Une sénatrice honoraire interpelle Ouest France sur Salah Hamouri.
Monique Cerisier ben Guiga
Sénatrice honoraire
Ouest-France
24 juillet 2018
Monsieur le Rédacteur en chef,
J’ai lu avec intérêt, et surprise, l’article publié le 21 juillet dernier dans votre journal sur les Français détenus à l’étranger. Sénatrice des Français de l’étranger de 1992 à 2011, j’ai eu à suivre les cas de prisonniers français détenus injustement ou justement à l’étranger et qui n’en restaient pas moins des compatriotes dignes d’être soutenus.

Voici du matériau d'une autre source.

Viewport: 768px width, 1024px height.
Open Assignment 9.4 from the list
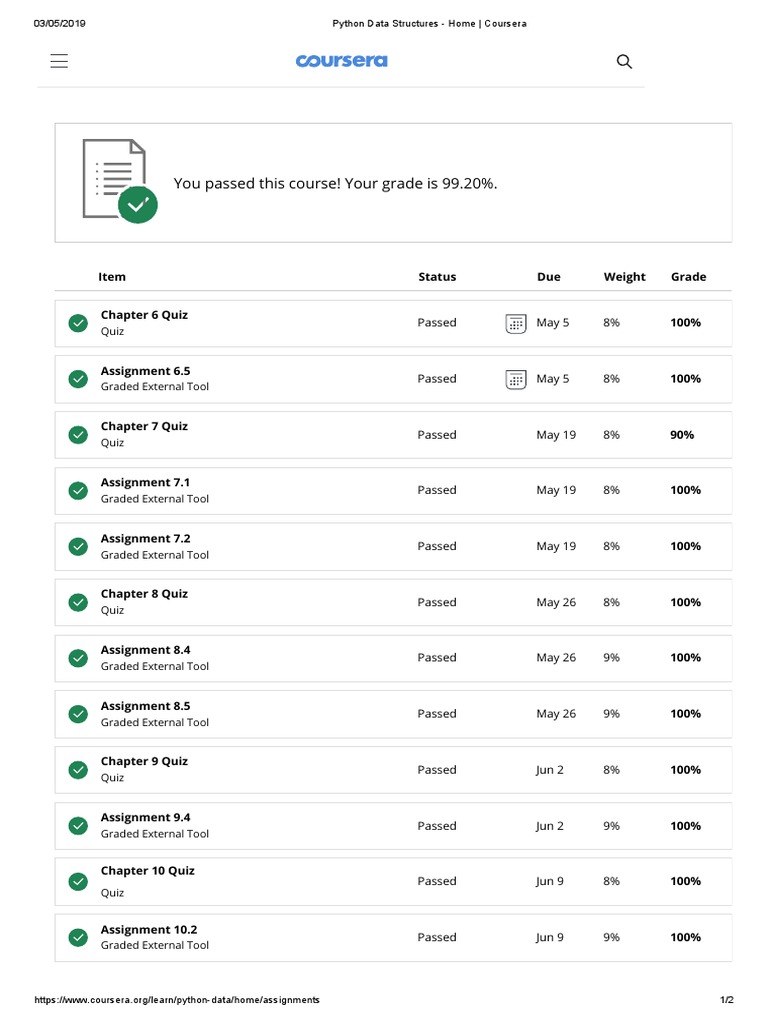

Comment se fait-il que le prisonnier politique français détenu à l’étranger le plus emblématique de cette période n’ait même pas été nommé dans cet article ? Il est étonnant qu’on n’évoque que les prisonniers de droit commun. La documentation du journaliste était lacunaire.
En effet, depuis le 23 aout 2017, Salah Hamouri, français par sa mère et résident palestinien de Jérusalem par son père est prisonnier en Israël sous le régime de la « détention administrative ». Cela signifie que, comme des dizaines de milliers de Palestiniens depuis 1967, il est détenu sans preuve d’une quelconque culpabilité, sans possibilité de bénéficier d’une défense contradictoire, sans jugement et que sa détention est prolongée de trois mois en trois mois.
La « détention administrative » israélienne est la forme contemporaine de la lettre de cachet de l’ancien régime français, abolie par la Révolution de 1789. La France républicaine devrait s’émouvoir qu’un tel sort soit encore celui de tant de victimes dont un Français. Est-il admissible, en effet qu’un arbitraire absolu décide ainsi du sort de personnes humaines. La détention administrative est l’un des multiples moyens de coercition que l’occupant militaire israélien utilise à l’encontre de la population palestinienne de Cisjordanie.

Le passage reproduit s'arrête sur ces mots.